Tchad: Disparitions d'opposants et militaires, inquiète, Amnesty international demande l'ouverture d'une enquête

tchadDans un communiqué de presse rendu public ce Jeudi 28 avril 2016, Amnesty International a exprimé son inquiétude au sujet des personnes portées disparues au Tchad et a demandé l’ouverture d’une enquête.

“Les autorités tchadiennes doivent faire la lumière sur le sort de plusieurs éléments des forces de défense et de sécurité présumés ‘disparus’, et ouvrir une enquête indépendante sur les mauvais traitements subis par d’autres qui n’auraient pas voté pour le parti au pouvoir”, ont déclaré cette fin de matinée, Amnesty International et la Ligue tchadienne des droits de l’homme (Ltdh).

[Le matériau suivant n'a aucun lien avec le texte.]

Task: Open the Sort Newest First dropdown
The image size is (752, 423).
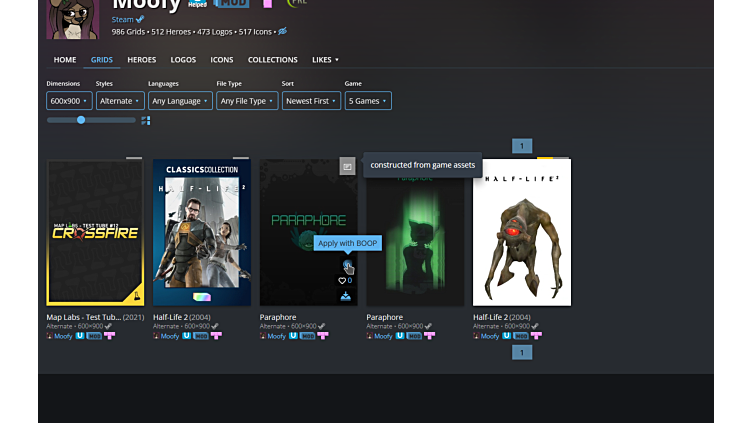Action: pos(310,101)
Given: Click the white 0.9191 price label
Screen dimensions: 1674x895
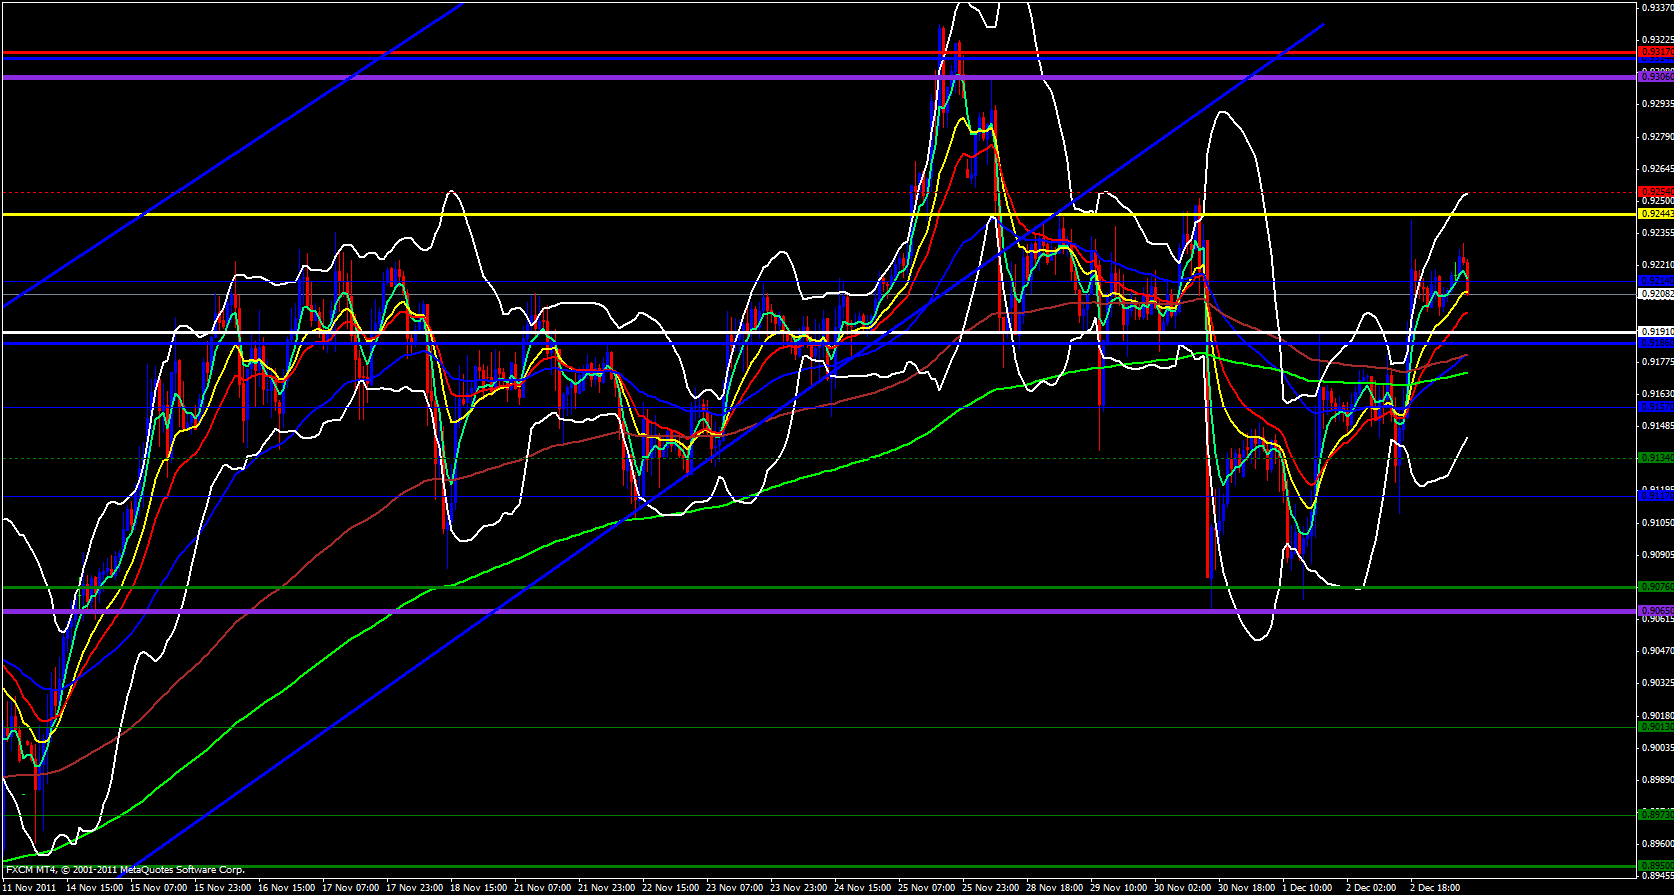Looking at the screenshot, I should (1655, 331).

Les ONG spécialisees dans la défense des droits de l’homme, souhaitent que les autorités doivent fasent ” la lumière sur ces disparitions en mettant en place une commission d’enquête indépendante et impartiale afin d’amener les responsables présumés à répondre de leurs actes devant des tribunaux civils, conformément au droit tchadien et aux normes internationales relatives à un procès équitable, sans recours à la peine de mort”.

L’opposition tchadienne, a déclaré récemment, qu’une quarantaine d’éléments de l’armée, avaient été portés disparus, après avoir voté contre Idriss Deby, lors de la présidentielle du 10 avril dernier.

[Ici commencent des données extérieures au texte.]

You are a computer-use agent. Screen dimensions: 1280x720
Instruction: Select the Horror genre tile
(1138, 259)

Pour les autorités, les concernés avaient été simplement mis en mission commandée.

Amnesty international a fait diffuser le témoignage d’un policier qui a avoué avoir été forcé de voter pour le président au pouvoir, “on nous obligeait à voter pour le parti au pouvoir. Deux personnes étaient à l’entrée de l’isoloir. Dès que j’ai pris les bulletins de vote, elles m’ont demandé de cocher en faveur du président. J’ai résisté et on m’a pris. Je n’ai pas eu le temps de voter. Ils ont pris mon bulletin de vote et ma carte d’électeur. Le commandant a donné une gifle à une policière devant tout le monde parce qu’elle a voté pour un opposant devant eux”, précise l’agent des forces de l’ordre sous anonymat, dont les propos, sont largement repris par de nombreux médias locaux.

Plus d’une vingtaine de familles sont toujours sans nouvelles de leurs proches.